Criminals, who had originally been forced into tattoos – a well-placed kanji character warned anyone with eyes that the tattooed man was a thief, or worse – soon added more, bigger tattoos that covered their original branding. This ultimately led to their use by the modern era’s gangsters, the infamous yakuza, which further heightened association of tattoos with criminality. (Today’s yakusa reportedly don’t have as many tattoos, as they are a sure giveaway.)
When Japan opened to the West with the Meiji Restoration in 1868, tattoos were quickly banned, since the leaders of the rapidly-modernizing country didn’t want the western world to see their nation as primitive, and ripe for colonizing. This only further reinforced the image of tattooing among the Japanese as criminal, low class and generally undesirable.

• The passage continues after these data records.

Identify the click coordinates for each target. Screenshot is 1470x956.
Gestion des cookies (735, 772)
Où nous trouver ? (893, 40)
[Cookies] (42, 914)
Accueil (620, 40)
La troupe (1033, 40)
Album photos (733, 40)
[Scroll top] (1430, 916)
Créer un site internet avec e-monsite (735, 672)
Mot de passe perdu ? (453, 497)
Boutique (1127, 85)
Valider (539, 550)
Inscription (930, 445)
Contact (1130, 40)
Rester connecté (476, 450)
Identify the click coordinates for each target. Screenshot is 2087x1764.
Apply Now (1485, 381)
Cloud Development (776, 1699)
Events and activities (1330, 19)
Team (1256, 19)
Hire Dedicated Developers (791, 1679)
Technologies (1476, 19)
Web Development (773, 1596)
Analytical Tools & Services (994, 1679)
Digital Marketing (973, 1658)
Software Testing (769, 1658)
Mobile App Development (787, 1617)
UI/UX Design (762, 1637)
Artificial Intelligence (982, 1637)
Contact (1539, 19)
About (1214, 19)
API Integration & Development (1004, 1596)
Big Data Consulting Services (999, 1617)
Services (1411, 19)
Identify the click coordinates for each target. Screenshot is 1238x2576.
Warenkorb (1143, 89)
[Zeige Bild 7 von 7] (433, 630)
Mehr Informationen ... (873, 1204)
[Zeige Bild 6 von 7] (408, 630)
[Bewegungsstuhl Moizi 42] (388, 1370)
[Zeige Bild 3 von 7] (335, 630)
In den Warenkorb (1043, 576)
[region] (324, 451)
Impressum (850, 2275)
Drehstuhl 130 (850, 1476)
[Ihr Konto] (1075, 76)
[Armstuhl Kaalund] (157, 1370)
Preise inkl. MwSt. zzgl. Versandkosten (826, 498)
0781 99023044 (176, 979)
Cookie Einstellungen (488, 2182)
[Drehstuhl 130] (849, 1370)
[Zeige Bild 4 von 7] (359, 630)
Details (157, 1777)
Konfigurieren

Tattoos didn’t carry the same negative baggage for foreigners arriving in Japan, and in addition to sailors and merchant seamen, several prominent Western figures got these indelible souvenirs of a visit to Japan. Britain’s Prince Alfred (Queen Victoria’s son) got two large dragon tattoos on his arms, and Russia’s last tsar, Nicholas II, also got inked. Another early tattoo fan was reportedly the Archduke Franz Ferdinand, whose 1914 assassination would plunge Europe into World War I.
During World War II, young Japanese men got tattoos because they thought the stigma might keep them out of the military, but after the war, the American occupiers who wrote Japan’s modern Constitution allowed tattooing as a form of freedom of speech – and as a practical matter, many American troops sported tattoos already. But tattooing’s low-brow image was fixed in the Japanese imagination. While acceptance is growing, a 2018 survey by Japan Tourism Association found that a majority of Japanese associate it with criminality and say that tattoos scare them. Workers are still docked pay for exposed tattoos, and students disciplined. A majority of onsen owners still have policies against tattoos in their pools, though many flout those rules. Old attitudes and associations continue to dog tattoos.
Nevertheless, the number of tattoo parlors, while small, is growing, and the art form – characterized by whole arm, leg or even torso designs, of dragons, tigers and cherry blossoms – has spread worldwide. There’s even the Yokohama Tattoo Museum south of Tokyo, and expectations are that with increasing tourism, and growing numbers of tattooed tourists, discrimination against tattooed people will slowly disappear.
After all, cultural attitudes change; tattoos are forever.